Action item ▸ What appears from the first line of the records below through the line containing "742x673 pixels." must be reproduced verbatim.

Saved data entries ▸
'''

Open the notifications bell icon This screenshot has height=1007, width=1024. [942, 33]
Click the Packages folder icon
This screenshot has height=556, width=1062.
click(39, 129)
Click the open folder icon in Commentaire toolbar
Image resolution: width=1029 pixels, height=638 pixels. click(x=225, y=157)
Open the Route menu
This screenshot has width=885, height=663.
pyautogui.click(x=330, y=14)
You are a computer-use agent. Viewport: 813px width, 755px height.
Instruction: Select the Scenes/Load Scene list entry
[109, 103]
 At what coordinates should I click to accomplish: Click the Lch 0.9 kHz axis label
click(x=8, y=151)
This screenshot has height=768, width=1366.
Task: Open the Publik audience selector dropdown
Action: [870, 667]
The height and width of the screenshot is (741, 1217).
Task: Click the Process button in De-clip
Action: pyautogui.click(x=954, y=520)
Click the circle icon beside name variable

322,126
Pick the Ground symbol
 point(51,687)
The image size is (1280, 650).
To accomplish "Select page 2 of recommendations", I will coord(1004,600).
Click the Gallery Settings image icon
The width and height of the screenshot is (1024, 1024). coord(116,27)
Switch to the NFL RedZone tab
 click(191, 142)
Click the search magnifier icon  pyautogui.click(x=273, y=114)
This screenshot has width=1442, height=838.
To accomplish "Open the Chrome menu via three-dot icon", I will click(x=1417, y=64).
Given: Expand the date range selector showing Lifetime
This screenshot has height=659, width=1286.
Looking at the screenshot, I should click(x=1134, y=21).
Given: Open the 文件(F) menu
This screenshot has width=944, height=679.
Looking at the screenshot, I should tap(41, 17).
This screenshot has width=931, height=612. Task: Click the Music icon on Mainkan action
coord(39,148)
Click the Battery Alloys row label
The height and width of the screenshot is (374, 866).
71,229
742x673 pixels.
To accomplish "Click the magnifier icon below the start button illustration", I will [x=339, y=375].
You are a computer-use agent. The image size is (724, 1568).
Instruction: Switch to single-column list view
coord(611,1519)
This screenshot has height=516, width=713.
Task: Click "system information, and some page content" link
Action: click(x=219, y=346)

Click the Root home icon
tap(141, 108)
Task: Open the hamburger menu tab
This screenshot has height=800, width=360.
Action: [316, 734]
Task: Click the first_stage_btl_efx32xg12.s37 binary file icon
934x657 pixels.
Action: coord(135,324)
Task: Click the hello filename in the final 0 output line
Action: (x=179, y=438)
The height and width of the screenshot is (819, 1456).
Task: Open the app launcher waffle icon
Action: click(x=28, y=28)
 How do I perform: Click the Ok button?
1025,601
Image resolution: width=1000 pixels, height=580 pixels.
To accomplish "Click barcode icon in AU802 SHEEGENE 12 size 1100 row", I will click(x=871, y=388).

'''

Response to the task ▸
Open the notifications bell icon This screenshot has height=1007, width=1024. [942, 33]
Click the Packages folder icon
This screenshot has height=556, width=1062.
click(39, 129)
Click the open folder icon in Commentaire toolbar
Image resolution: width=1029 pixels, height=638 pixels. click(x=225, y=157)
Open the Route menu
This screenshot has width=885, height=663.
pyautogui.click(x=330, y=14)
You are a computer-use agent. Viewport: 813px width, 755px height.
Instruction: Select the Scenes/Load Scene list entry
[109, 103]
 At what coordinates should I click to accomplish: Click the Lch 0.9 kHz axis label
click(x=8, y=151)
This screenshot has height=768, width=1366.
Task: Open the Publik audience selector dropdown
Action: [870, 667]
The height and width of the screenshot is (741, 1217).
Task: Click the Process button in De-clip
Action: pyautogui.click(x=954, y=520)
Click the circle icon beside name variable

322,126
Pick the Ground symbol
 point(51,687)
The image size is (1280, 650).
To accomplish "Select page 2 of recommendations", I will coord(1004,600).
Click the Gallery Settings image icon
The width and height of the screenshot is (1024, 1024). coord(116,27)
Switch to the NFL RedZone tab
 click(191, 142)
Click the search magnifier icon  pyautogui.click(x=273, y=114)
This screenshot has width=1442, height=838.
To accomplish "Open the Chrome menu via three-dot icon", I will click(x=1417, y=64).
Given: Expand the date range selector showing Lifetime
This screenshot has height=659, width=1286.
Looking at the screenshot, I should click(x=1134, y=21).
Given: Open the 文件(F) menu
This screenshot has width=944, height=679.
Looking at the screenshot, I should tap(41, 17).
This screenshot has width=931, height=612. Task: Click the Music icon on Mainkan action
coord(39,148)
Click the Battery Alloys row label
The height and width of the screenshot is (374, 866).
71,229
742x673 pixels.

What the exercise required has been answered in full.